───── Text excerpt ─────
Composite material for carseat covers (woven fabric+polyurethane foam+knitted fabric).
Higher speeds affect poorly joined components, which is noticeable in the separation of textile components from polyurethane during use, reducing their durability and impairing the aesthetic appearance. Such a composite cannot be subsequently corrected and represents one of the main reasons for the poor quality of the final product.
Likewise, lower bonding speeds result in a longer bonding process, i.e. longer dwelling of the material at high temperatures results in an excessive bonding intensity and thus a damage to the components. Inadequately or excessively bonded components cannot always be observed visually on the material, so that continuous monitoring of all process parameters and sample analysis is required [1–4].
Joining and optimizing the components to form a composite material is one of the most important prerequisites for the production of a high-quality laminated composite. One of the most demanding tasks in the production of laminated composites is to join the cutting parts qualitatively without damaging the material at the sewn seam [5–9].
The aim of sewing cutting parts is not only to join the cutting parts, but also to achieve the most approximate properties of the material in stitched places with seamless materials. At the stitch points of the seam the needle must not damage the material and cause a greater displacement of threads and fibers in the material. The optimization of the thread tension and the appropriate needle type and gauge help to minimize damage to the material at the stitch point.The strength of the composite material in the seam is usually lower than the average strength of the seamless material, so that sewn points are critical points, especially if they are also bending points [10–16].
The seam place is due to its multiple thickness in comparison to the rest of the material exposed to greater abrasion which further contributes to the faster weakening of the seam [13,17–19].
───── Extracted records ─────
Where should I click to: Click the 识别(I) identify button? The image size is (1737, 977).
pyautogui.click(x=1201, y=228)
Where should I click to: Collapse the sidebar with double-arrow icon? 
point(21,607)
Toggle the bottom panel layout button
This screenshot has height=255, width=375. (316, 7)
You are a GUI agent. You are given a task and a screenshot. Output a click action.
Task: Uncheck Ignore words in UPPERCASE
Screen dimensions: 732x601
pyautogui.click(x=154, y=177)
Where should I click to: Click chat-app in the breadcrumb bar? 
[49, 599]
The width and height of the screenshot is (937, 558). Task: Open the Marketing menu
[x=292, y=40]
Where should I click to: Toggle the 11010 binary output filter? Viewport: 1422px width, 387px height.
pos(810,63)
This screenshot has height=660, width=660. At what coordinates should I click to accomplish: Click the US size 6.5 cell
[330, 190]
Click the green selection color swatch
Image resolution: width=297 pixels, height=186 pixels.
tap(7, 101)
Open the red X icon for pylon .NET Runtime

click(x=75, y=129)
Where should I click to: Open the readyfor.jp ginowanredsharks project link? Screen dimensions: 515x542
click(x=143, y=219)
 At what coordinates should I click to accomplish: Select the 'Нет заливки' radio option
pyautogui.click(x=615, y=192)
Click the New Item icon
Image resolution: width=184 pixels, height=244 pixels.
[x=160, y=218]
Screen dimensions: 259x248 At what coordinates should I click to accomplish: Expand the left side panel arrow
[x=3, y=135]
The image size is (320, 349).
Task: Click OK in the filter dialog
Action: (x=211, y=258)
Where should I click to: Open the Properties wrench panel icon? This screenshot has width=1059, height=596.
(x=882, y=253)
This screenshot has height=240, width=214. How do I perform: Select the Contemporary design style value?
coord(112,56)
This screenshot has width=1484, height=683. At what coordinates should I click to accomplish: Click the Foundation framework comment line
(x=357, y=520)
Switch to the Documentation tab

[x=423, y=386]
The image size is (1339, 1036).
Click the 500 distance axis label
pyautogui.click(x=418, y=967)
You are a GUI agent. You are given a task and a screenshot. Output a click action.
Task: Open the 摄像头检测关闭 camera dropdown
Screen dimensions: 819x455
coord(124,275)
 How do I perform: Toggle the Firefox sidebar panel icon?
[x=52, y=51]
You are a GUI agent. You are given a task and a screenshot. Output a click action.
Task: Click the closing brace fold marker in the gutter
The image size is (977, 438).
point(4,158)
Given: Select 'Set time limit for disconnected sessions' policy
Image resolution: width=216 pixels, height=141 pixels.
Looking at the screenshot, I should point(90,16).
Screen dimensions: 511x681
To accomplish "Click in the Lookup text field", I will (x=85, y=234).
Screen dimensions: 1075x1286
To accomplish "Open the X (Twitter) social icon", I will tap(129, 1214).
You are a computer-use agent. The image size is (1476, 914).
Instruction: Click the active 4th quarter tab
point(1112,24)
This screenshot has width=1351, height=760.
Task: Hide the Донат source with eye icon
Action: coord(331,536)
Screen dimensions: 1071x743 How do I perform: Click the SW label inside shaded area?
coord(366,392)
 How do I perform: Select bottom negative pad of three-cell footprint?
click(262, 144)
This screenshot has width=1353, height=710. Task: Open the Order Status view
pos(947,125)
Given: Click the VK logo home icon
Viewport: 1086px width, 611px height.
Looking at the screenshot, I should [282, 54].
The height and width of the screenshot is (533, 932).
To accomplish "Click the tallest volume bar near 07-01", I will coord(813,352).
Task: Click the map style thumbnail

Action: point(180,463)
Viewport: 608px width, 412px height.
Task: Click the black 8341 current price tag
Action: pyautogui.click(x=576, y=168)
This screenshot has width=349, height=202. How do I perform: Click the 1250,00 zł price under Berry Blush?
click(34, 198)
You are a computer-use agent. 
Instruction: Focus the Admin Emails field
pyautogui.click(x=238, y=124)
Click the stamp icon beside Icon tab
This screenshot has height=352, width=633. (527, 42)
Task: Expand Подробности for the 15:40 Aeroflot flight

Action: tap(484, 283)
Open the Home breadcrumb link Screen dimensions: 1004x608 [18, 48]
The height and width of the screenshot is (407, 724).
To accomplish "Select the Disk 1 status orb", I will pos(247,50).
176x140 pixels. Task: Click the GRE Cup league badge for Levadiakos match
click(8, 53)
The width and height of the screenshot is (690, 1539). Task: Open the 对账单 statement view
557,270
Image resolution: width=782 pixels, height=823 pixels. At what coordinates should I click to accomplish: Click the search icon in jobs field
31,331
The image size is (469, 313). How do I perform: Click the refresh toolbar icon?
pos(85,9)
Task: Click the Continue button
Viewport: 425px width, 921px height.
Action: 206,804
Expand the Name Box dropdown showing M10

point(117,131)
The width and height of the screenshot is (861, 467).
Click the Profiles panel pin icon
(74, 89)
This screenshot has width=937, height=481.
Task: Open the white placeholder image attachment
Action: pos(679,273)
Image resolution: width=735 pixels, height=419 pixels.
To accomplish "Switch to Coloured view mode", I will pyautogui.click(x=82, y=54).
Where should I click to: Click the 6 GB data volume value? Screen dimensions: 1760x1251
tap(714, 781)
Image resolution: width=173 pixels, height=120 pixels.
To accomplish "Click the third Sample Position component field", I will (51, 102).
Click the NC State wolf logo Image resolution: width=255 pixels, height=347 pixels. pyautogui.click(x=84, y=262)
─────
_Things to do_
(1) According to the text on car seat cover composites, what helps minimize damage to the material at the stitch point?
(2) Sum up the text on car seat cover composites in two sentences.

_Answers provided_
(1) Optimizing the thread tension and using the appropriate needle type and gauge.

(2) Bonding speed is critical: higher speeds leave poorly joined components that separate from the polyurethane during use, while lower speeds keep the material at high temperatures too long and damage it. Sewing the cutting parts without damaging the material is also demanding, since the seam is usually weaker than seamless material and, because of its multiple thickness, faces greater abrasion that weakens it faster.